2) Halâ oluşturulmakta zorlanılan, sistematize edilmemiş, Kerbela kültüne sıkışıp kalmış, çeşitli çevrelerce bir o yana bir bu yana çekilen teoloji problemi.
3) Cumhuriyet’in Batılılaşma çabası sürecinde iç ve dış dinamiklerin zorladığı toplumsal değişiminbir parçası olarak, eski nesil ile yeni nesil arasında giderek açılan zihniyet farklılaşmasının günlük hayata yansıyan modernleşme problemi.
Bunlar, kısaca Türkiye Alevilerinin ve Avrupa’daki Alevi diasporasının baş etmesi gereken temel problemler…
Prof. A. Y. Ocak’ın birkaç iddialı tespiti daha var:
- “Aslında Bektaşilik, Osmanlı ve Cumhuriyet dönemlerinde fazla problemle karşılaşmadı. Kentli yapısıyla bilinen bu inanç, son 20-30 yıldır Bektaşiliğin Alevilikle aynı yapıymış gibi gösterilmektedir.
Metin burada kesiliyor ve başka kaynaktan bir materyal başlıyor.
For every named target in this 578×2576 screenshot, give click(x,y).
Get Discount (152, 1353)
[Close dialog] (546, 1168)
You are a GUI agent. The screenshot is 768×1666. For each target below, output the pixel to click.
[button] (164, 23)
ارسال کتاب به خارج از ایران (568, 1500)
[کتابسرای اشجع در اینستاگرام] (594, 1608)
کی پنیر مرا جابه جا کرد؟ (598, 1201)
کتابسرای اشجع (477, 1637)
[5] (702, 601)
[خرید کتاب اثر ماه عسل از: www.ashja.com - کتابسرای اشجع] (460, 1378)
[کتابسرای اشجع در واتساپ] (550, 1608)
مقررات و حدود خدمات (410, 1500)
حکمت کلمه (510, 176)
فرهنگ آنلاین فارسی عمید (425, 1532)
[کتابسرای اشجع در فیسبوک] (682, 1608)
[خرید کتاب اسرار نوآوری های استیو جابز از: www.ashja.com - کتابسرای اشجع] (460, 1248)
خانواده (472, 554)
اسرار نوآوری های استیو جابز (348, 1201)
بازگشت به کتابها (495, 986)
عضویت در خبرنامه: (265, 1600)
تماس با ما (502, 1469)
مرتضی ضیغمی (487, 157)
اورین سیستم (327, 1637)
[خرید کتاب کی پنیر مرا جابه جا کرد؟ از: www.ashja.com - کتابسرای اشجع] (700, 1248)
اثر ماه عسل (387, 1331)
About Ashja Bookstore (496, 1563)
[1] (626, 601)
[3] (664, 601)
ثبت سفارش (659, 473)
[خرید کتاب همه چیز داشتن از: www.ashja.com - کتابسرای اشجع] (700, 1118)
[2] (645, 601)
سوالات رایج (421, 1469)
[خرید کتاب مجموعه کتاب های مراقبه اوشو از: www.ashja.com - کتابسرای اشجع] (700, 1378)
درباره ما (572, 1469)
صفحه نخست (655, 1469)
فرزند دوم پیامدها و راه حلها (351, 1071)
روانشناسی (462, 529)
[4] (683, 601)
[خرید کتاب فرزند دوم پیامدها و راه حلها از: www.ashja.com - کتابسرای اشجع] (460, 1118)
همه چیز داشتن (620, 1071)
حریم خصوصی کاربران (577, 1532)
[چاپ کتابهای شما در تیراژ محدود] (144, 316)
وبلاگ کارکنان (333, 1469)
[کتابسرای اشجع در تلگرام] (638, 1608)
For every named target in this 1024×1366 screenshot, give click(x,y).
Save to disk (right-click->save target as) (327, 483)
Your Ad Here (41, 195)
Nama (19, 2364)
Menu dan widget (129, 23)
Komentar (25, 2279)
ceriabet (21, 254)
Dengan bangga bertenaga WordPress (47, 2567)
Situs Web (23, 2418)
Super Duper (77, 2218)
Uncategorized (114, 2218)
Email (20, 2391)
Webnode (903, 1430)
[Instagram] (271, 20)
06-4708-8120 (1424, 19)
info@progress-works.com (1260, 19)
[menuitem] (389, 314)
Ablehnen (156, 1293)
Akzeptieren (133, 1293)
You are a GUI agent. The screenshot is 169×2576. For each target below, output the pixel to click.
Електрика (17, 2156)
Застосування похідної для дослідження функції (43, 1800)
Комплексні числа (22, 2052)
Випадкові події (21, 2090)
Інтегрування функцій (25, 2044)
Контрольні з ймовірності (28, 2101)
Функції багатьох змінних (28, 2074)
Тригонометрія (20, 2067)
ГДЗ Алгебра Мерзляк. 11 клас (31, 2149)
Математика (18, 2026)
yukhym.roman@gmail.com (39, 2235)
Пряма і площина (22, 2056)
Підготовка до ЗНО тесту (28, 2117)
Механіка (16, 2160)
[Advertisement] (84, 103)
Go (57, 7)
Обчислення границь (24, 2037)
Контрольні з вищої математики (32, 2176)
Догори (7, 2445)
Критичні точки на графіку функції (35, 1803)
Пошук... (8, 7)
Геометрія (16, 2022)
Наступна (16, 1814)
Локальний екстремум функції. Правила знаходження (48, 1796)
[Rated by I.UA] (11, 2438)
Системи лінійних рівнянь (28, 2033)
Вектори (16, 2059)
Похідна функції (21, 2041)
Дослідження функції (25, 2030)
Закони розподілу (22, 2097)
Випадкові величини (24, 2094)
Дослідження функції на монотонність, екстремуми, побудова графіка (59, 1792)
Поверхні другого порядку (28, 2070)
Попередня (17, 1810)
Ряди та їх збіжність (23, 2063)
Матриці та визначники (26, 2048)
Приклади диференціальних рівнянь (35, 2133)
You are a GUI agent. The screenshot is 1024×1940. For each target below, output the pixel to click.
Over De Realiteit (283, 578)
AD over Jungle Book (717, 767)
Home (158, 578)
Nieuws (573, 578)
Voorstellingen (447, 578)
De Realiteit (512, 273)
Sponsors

Oysa her ikisinin (bazı inanç ve ritüel benzerlikleri olmasına rağmen) farklı olgular olduğu, ehlince çok iyi bilinir.
- Kökü 1960’lı yıllarda gelişmeye başlayan fakat asıl 1990’larda Türkiye’nin siyasal, toplumsal ve ideolojik gündemine ağırlıklı biçimde oturan Alevilik, o tarihten beri bazı Avrupa ülkeleri ve üniversitelerinin yoğun ilgisine mazhar olmuştur.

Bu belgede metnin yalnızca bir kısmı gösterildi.